Return only these lines, exactly: the one containing "You are a computer-use agent." and every line after it in the listing.

======== RECORD SET ========

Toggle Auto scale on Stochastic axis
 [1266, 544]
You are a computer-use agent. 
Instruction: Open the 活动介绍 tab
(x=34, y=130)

========

__ANSWER TO THIS EXERCISE__.
You are a computer-use agent. 
Instruction: Open the 活动介绍 tab
(x=34, y=130)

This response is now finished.